Doesn’t always happen, to be sure. I don’t believe anyone will ever know with certainty who the team or person responsible (or irresponsible?) for the Annoyed Librarian actually is. But that’s a fairly rare case.
Anyway, niggles aside, Mazar’s response is a good one.
Thanks for discussing this, Walt. Rochelle’s blog has been out of my feeds for too long.
Well said, by the way and also the only nit I could pick with her words.
Also, thank you ever so much for this:
“… Let me think about the circle of libloggers who really would revise their blogging style or coverage based on reader polls.
Hmm. If such a circle exists, I don’t believe there’s any overlap with the other two circles–or at least I hope there isn’t.”
That so made my day!
That comment wasn’t really directed at the library world, where named blogging is more normal. I was thinking instead of folks like Bitch PhD, who use their blogs to talk about professional, political, and personal matters, and don’t feel that the blog would really enhance their professional profile.
It’s not really a matter of someone working out who you might be, though. If someone is a big fan of a pseudononymous blog, they can often work out at least roughly who and where the author is. It’s more about protecting your googleability, and controlling what your parents, friends, exes, and future (possible) employers find out about you (and when). The moment your real name is on a blog, it will come up (close to) first on Google when someone searches for your name. That’s got to be a very deliberate decision on your part.
There are some interests and hobbies you might not want your patrons and colleagues to know about, but you might want to put on the internet anyway. A dear friend of mine, a faculty member in Vancouver specializing in medieval literature, also happens to write bawdy fanfiction about television show characters, and is extremely popular in that subculture. She does not attach her real name to that blog, and while those of us who know her well know about it and can see her real self through that persona’s blog, her students and parents and colleagues can’t google her and read about her television musings. She was profiled in a national newspaper a couple of years ago, a full page spread about her hobby and issues around copyright/intellectual property. But still, no real name. She thought about what it might mean, and hedged her bets. Lots of people have been fired for the contents of their blogs, rightly or wrongly.

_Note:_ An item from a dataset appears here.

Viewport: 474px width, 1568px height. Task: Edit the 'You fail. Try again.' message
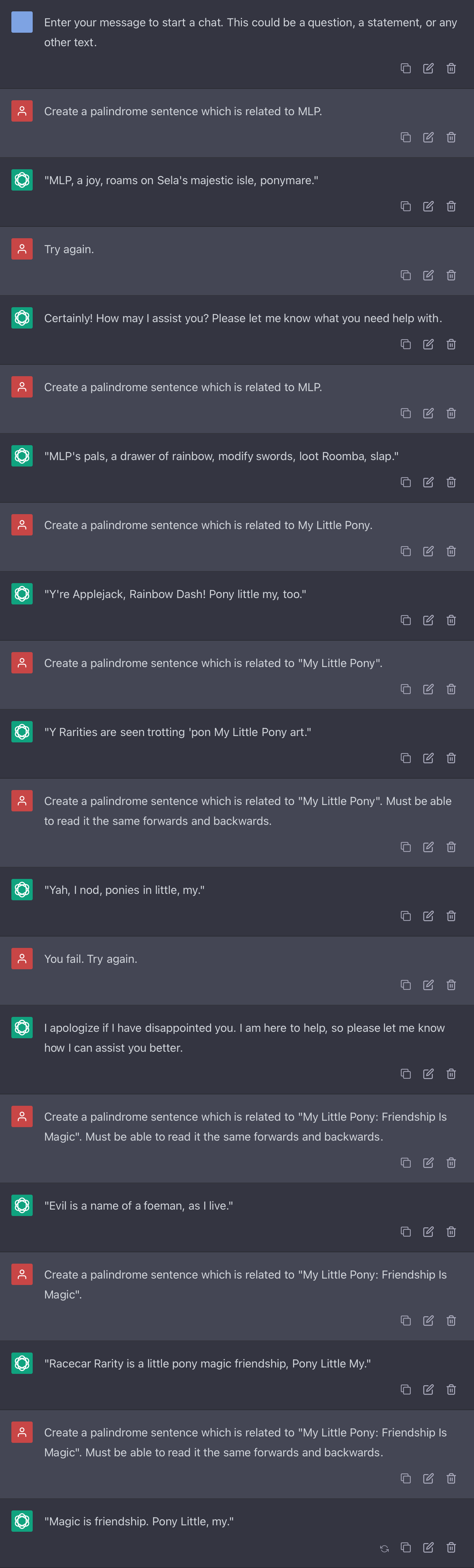(429, 985)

But as noted by the age thing, I mostly recommend pseudonyms for teenagers and undergrads. I’m sure you’ve heard about the issues around facebook, where young folks think that no one will ever find their drunken party pictures or their jealous break-up musings. The librarian blogosphere doesn’t really contain these things, but the blogosphere in general is stuffed of those kinds of mostly-personal blogs. Stopping to think about these issues is pretty key to information literacy in 2008; not the literacy skills needed to necessary find information (though it surely relates to understanding how information is found), but the ones needed when creating information.
Rochelle,
Thanks for the expansion–and, as expanded, I don’t disagree. Now, if I knew why your post was flagged as Spam! (Fortunately, I check the Spam list before deleting anything.)
Probably the two links and fact that you haven’t commented here in quite a while…
Liblogs do include some overpersonal instances, or have at times. I remember one blog in particular, no longer around; details aren’t important. Fortunately, such blogs are relatively rare in this field.